%%

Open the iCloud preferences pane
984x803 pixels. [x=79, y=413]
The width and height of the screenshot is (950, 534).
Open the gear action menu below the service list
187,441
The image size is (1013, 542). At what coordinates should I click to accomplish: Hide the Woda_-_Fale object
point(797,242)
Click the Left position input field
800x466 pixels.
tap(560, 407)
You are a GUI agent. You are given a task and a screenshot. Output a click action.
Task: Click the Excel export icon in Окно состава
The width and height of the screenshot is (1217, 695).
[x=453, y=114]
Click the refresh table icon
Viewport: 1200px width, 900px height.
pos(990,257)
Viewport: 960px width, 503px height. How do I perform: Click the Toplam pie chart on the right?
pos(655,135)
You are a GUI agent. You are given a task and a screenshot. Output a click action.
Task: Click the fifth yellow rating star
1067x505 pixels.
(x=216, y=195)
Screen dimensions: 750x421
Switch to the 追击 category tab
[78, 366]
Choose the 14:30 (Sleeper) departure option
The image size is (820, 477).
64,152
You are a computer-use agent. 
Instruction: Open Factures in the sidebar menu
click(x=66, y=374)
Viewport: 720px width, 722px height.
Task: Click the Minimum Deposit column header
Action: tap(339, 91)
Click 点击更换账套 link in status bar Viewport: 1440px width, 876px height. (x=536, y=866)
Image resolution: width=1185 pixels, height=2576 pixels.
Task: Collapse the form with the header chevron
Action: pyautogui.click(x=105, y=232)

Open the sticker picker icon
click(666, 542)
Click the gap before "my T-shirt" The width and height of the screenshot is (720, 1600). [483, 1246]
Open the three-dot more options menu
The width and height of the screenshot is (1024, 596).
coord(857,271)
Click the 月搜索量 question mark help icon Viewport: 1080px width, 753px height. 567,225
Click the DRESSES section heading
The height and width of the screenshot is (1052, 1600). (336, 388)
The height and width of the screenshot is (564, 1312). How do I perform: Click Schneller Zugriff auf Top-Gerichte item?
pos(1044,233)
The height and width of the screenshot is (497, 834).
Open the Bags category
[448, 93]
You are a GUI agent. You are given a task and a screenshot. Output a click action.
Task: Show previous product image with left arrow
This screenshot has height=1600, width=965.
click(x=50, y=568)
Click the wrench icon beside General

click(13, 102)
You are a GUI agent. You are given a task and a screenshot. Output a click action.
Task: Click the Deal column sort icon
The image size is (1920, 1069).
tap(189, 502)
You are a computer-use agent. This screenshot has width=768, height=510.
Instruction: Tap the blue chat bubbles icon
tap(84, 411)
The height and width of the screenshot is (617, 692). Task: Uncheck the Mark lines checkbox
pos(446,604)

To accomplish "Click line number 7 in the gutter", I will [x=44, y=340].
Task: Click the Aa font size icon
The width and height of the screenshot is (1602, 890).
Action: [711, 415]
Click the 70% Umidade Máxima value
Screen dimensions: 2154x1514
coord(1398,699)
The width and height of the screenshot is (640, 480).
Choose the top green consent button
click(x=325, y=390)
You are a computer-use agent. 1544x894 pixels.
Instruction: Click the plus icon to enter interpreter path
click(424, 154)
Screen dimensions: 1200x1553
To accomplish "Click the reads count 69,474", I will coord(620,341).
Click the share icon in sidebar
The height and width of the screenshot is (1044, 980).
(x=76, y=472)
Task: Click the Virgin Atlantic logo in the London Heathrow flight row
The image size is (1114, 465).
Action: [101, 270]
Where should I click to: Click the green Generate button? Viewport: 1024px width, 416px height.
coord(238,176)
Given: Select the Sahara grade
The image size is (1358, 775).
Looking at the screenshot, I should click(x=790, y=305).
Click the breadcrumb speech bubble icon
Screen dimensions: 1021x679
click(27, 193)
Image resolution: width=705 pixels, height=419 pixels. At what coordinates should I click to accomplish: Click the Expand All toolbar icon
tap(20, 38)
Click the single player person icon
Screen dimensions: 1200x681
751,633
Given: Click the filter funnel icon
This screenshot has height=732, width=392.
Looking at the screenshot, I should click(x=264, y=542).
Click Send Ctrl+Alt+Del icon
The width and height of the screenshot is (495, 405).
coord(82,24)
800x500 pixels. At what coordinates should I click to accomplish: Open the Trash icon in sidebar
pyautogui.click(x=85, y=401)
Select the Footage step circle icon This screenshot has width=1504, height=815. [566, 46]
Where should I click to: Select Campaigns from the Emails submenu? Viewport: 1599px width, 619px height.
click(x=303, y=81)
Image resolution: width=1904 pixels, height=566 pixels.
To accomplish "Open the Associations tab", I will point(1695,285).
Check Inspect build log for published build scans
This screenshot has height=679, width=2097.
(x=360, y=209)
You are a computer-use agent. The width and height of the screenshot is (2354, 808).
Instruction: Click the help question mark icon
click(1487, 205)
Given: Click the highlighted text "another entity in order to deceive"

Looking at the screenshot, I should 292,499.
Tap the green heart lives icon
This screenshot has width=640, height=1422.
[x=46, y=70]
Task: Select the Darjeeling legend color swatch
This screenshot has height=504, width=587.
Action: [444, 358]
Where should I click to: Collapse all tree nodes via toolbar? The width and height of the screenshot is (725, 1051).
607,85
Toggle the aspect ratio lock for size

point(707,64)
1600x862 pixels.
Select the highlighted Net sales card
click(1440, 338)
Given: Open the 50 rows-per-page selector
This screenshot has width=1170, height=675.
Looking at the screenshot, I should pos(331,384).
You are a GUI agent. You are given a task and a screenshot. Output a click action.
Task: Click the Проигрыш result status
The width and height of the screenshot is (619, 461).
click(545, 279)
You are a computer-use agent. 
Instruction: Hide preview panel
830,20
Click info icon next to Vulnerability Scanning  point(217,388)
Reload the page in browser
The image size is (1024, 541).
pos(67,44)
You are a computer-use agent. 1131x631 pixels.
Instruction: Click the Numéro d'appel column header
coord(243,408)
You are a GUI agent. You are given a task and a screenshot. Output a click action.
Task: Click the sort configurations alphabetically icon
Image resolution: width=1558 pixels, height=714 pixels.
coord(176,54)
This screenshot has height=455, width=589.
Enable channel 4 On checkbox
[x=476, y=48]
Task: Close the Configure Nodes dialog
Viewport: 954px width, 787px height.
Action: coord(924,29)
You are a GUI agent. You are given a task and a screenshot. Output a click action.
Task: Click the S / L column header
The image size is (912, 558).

%%

# [Task instructions]
Return the material above in full, exactly as written.

# [Response]
Open the iCloud preferences pane
984x803 pixels. [x=79, y=413]
The width and height of the screenshot is (950, 534).
Open the gear action menu below the service list
187,441
The image size is (1013, 542). At what coordinates should I click to accomplish: Hide the Woda_-_Fale object
point(797,242)
Click the Left position input field
800x466 pixels.
tap(560, 407)
You are a GUI agent. You are given a task and a screenshot. Output a click action.
Task: Click the Excel export icon in Окно состава
The width and height of the screenshot is (1217, 695).
[x=453, y=114]
Click the refresh table icon
Viewport: 1200px width, 900px height.
pos(990,257)
Viewport: 960px width, 503px height. How do I perform: Click the Toplam pie chart on the right?
pos(655,135)
You are a GUI agent. You are given a task and a screenshot. Output a click action.
Task: Click the fifth yellow rating star
1067x505 pixels.
(x=216, y=195)
Screen dimensions: 750x421
Switch to the 追击 category tab
[78, 366]
Choose the 14:30 (Sleeper) departure option
The image size is (820, 477).
64,152
You are a computer-use agent. 
Instruction: Open Factures in the sidebar menu
click(x=66, y=374)
Viewport: 720px width, 722px height.
Task: Click the Minimum Deposit column header
Action: tap(339, 91)
Click 点击更换账套 link in status bar Viewport: 1440px width, 876px height. (x=536, y=866)
Image resolution: width=1185 pixels, height=2576 pixels.
Task: Collapse the form with the header chevron
Action: pyautogui.click(x=105, y=232)

Open the sticker picker icon
click(666, 542)
Click the gap before "my T-shirt" The width and height of the screenshot is (720, 1600). [483, 1246]
Open the three-dot more options menu
The width and height of the screenshot is (1024, 596).
coord(857,271)
Click the 月搜索量 question mark help icon Viewport: 1080px width, 753px height. 567,225
Click the DRESSES section heading
The height and width of the screenshot is (1052, 1600). (336, 388)
The height and width of the screenshot is (564, 1312). How do I perform: Click Schneller Zugriff auf Top-Gerichte item?
pos(1044,233)
The height and width of the screenshot is (497, 834).
Open the Bags category
[448, 93]
You are a GUI agent. You are given a task and a screenshot. Output a click action.
Task: Show previous product image with left arrow
This screenshot has height=1600, width=965.
click(x=50, y=568)
Click the wrench icon beside General

click(13, 102)
You are a GUI agent. You are given a task and a screenshot. Output a click action.
Task: Click the Deal column sort icon
The image size is (1920, 1069).
tap(189, 502)
You are a computer-use agent. This screenshot has width=768, height=510.
Instruction: Tap the blue chat bubbles icon
tap(84, 411)
The height and width of the screenshot is (617, 692). Task: Uncheck the Mark lines checkbox
pos(446,604)

To accomplish "Click line number 7 in the gutter", I will [x=44, y=340].
Task: Click the Aa font size icon
The width and height of the screenshot is (1602, 890).
Action: [711, 415]
Click the 70% Umidade Máxima value
Screen dimensions: 2154x1514
coord(1398,699)
The width and height of the screenshot is (640, 480).
Choose the top green consent button
click(x=325, y=390)
You are a computer-use agent. 1544x894 pixels.
Instruction: Click the plus icon to enter interpreter path
click(424, 154)
Screen dimensions: 1200x1553
To accomplish "Click the reads count 69,474", I will coord(620,341).
Click the share icon in sidebar
The height and width of the screenshot is (1044, 980).
(x=76, y=472)
Task: Click the Virgin Atlantic logo in the London Heathrow flight row
The image size is (1114, 465).
Action: [101, 270]
Where should I click to: Click the green Generate button? Viewport: 1024px width, 416px height.
coord(238,176)
Given: Select the Sahara grade
The image size is (1358, 775).
Looking at the screenshot, I should click(x=790, y=305).
Click the breadcrumb speech bubble icon
Screen dimensions: 1021x679
click(27, 193)
Image resolution: width=705 pixels, height=419 pixels. At what coordinates should I click to accomplish: Click the Expand All toolbar icon
tap(20, 38)
Click the single player person icon
Screen dimensions: 1200x681
751,633
Given: Click the filter funnel icon
This screenshot has height=732, width=392.
Looking at the screenshot, I should click(x=264, y=542).
Click Send Ctrl+Alt+Del icon
The width and height of the screenshot is (495, 405).
coord(82,24)
800x500 pixels. At what coordinates should I click to accomplish: Open the Trash icon in sidebar
pyautogui.click(x=85, y=401)
Select the Footage step circle icon This screenshot has width=1504, height=815. [566, 46]
Where should I click to: Select Campaigns from the Emails submenu? Viewport: 1599px width, 619px height.
click(x=303, y=81)
Image resolution: width=1904 pixels, height=566 pixels.
To accomplish "Open the Associations tab", I will point(1695,285).
Check Inspect build log for published build scans
This screenshot has height=679, width=2097.
(x=360, y=209)
You are a computer-use agent. The width and height of the screenshot is (2354, 808).
Instruction: Click the help question mark icon
click(1487, 205)
Given: Click the highlighted text "another entity in order to deceive"

Looking at the screenshot, I should 292,499.
Tap the green heart lives icon
This screenshot has width=640, height=1422.
[x=46, y=70]
Task: Select the Darjeeling legend color swatch
This screenshot has height=504, width=587.
Action: [444, 358]
Where should I click to: Collapse all tree nodes via toolbar? The width and height of the screenshot is (725, 1051).
607,85
Toggle the aspect ratio lock for size

point(707,64)
1600x862 pixels.
Select the highlighted Net sales card
click(1440, 338)
Given: Open the 50 rows-per-page selector
This screenshot has width=1170, height=675.
Looking at the screenshot, I should pos(331,384).
You are a GUI agent. You are given a task and a screenshot. Output a click action.
Task: Click the Проигрыш result status
The width and height of the screenshot is (619, 461).
click(545, 279)
You are a computer-use agent. 
Instruction: Hide preview panel
830,20
Click info icon next to Vulnerability Scanning  point(217,388)
Reload the page in browser
The image size is (1024, 541).
pos(67,44)
You are a computer-use agent. 1131x631 pixels.
Instruction: Click the Numéro d'appel column header
coord(243,408)
You are a GUI agent. You are given a task and a screenshot. Output a click action.
Task: Click the sort configurations alphabetically icon
Image resolution: width=1558 pixels, height=714 pixels.
coord(176,54)
This screenshot has height=455, width=589.
Enable channel 4 On checkbox
[x=476, y=48]
Task: Close the Configure Nodes dialog
Viewport: 954px width, 787px height.
Action: coord(924,29)
You are a GUI agent. You are given a task and a screenshot. Output a click action.
Task: Click the S / L column header
The image size is (912, 558).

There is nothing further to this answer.